◆ **YOUR GOAL**:
When you reach the line containing "Where should I click to: Open" in the records below, start copying exactly, and stop once you have copied the line containing "The image size is (820, 497).".

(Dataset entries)
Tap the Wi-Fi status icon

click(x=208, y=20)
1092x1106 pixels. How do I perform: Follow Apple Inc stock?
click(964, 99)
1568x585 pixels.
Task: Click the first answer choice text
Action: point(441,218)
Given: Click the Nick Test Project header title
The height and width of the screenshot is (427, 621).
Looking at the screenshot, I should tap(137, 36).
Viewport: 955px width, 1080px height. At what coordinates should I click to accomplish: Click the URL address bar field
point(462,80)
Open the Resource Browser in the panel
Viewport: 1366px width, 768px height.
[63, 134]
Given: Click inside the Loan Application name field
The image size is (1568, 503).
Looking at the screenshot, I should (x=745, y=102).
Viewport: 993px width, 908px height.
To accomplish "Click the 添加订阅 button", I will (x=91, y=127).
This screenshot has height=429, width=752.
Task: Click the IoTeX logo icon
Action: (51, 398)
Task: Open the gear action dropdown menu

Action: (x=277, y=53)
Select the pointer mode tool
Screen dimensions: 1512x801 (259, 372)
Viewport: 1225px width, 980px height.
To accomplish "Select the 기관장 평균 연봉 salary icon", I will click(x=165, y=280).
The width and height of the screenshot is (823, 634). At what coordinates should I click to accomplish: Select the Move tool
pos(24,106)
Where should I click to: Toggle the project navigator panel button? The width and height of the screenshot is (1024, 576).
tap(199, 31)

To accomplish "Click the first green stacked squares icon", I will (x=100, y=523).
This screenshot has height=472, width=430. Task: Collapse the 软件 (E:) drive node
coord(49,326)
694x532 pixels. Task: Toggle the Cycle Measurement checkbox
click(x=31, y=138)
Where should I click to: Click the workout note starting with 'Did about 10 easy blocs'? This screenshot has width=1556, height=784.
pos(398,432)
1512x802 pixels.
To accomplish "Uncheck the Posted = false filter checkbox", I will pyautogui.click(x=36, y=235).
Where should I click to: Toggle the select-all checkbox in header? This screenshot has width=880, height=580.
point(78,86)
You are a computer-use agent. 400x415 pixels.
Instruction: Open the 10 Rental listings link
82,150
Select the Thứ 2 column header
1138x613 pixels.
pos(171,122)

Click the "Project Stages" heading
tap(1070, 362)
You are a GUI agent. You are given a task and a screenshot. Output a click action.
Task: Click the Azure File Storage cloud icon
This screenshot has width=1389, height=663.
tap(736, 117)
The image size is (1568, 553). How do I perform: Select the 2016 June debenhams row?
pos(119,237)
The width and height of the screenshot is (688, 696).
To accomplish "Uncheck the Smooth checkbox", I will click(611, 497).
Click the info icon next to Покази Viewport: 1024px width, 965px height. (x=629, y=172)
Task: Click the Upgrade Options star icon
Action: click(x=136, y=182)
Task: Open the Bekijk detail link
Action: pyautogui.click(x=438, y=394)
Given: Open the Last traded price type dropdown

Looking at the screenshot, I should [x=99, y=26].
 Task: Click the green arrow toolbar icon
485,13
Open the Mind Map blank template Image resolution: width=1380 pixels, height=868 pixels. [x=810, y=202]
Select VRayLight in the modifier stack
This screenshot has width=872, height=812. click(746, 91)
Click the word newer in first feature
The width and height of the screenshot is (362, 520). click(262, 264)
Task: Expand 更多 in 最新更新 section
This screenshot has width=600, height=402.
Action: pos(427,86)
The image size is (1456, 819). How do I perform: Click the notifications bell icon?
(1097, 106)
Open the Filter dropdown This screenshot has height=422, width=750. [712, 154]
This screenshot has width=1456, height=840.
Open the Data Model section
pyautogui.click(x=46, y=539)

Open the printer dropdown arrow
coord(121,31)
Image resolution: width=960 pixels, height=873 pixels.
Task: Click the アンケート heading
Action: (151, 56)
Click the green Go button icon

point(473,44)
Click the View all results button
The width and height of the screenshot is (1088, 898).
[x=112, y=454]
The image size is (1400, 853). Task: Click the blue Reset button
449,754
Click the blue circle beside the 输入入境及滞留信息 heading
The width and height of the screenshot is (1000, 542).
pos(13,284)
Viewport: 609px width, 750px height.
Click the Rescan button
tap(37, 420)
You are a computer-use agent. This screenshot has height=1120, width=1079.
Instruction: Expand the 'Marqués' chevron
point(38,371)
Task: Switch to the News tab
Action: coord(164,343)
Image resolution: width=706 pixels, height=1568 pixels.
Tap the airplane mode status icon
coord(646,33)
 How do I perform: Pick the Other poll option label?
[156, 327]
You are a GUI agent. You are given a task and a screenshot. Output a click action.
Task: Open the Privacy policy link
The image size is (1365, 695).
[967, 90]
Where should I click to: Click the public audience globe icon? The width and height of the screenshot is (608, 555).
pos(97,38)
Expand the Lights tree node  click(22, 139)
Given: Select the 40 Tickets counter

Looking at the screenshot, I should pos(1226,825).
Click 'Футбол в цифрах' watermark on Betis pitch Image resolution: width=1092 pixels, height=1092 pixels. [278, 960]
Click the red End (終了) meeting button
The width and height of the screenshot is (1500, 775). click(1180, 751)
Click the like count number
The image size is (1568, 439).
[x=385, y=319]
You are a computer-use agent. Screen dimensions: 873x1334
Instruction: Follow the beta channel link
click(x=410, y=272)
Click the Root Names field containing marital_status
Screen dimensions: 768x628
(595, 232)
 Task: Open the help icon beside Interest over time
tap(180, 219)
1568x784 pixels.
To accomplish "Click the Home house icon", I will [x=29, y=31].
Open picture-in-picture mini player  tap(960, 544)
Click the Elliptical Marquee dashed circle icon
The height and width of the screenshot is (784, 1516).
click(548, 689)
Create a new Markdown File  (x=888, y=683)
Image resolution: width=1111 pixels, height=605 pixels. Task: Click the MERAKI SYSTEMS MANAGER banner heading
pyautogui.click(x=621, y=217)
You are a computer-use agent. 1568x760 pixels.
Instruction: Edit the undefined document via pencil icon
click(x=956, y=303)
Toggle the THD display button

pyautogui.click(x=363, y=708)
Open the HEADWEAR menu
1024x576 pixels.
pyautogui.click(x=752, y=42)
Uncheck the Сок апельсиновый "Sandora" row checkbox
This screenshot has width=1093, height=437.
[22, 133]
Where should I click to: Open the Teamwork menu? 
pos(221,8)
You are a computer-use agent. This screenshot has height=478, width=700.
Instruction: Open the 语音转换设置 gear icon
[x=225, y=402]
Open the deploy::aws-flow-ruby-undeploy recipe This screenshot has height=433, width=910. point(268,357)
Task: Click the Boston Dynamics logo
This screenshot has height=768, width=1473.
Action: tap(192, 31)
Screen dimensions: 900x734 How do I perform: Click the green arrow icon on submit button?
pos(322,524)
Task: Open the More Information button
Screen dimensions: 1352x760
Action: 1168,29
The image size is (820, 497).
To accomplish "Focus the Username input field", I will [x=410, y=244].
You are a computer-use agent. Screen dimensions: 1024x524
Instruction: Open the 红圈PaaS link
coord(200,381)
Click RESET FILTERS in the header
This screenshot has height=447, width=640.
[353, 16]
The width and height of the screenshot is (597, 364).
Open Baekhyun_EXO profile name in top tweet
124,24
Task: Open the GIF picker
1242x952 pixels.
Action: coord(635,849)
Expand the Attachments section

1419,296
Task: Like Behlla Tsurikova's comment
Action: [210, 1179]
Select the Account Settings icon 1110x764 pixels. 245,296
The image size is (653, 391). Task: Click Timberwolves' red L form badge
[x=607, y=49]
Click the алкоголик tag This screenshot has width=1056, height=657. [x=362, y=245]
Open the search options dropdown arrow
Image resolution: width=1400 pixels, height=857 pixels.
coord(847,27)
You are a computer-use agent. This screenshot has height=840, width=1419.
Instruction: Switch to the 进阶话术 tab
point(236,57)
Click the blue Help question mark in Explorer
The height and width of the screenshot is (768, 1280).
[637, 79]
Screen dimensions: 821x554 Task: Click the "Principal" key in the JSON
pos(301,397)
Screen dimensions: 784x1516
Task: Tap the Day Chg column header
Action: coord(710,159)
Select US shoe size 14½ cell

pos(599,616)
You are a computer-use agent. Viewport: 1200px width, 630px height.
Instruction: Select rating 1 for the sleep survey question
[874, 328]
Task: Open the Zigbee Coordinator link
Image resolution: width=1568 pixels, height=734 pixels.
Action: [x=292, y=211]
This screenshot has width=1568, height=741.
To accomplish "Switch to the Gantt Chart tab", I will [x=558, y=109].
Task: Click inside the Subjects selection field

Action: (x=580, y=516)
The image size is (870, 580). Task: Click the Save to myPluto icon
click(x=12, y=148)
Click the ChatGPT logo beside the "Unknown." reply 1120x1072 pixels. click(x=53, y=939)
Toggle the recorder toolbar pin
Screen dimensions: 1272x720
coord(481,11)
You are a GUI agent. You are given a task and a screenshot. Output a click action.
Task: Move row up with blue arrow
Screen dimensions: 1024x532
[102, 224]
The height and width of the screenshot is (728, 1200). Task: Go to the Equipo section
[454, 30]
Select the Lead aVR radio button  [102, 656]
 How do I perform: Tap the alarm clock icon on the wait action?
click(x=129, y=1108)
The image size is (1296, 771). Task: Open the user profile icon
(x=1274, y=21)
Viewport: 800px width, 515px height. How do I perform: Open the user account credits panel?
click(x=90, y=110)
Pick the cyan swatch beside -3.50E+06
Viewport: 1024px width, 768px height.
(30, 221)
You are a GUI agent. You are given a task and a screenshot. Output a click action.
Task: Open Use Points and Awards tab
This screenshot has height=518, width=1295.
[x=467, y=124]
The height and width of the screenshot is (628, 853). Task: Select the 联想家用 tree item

◆ **RESPONSE TO THIS EXERCISE**:
Where should I click to: Open the Teamwork menu? 
pos(221,8)
You are a computer-use agent. This screenshot has height=478, width=700.
Instruction: Open the 语音转换设置 gear icon
[x=225, y=402]
Open the deploy::aws-flow-ruby-undeploy recipe This screenshot has height=433, width=910. point(268,357)
Task: Click the Boston Dynamics logo
This screenshot has height=768, width=1473.
Action: tap(192, 31)
Screen dimensions: 900x734 How do I perform: Click the green arrow icon on submit button?
pos(322,524)
Task: Open the More Information button
Screen dimensions: 1352x760
Action: 1168,29
The image size is (820, 497).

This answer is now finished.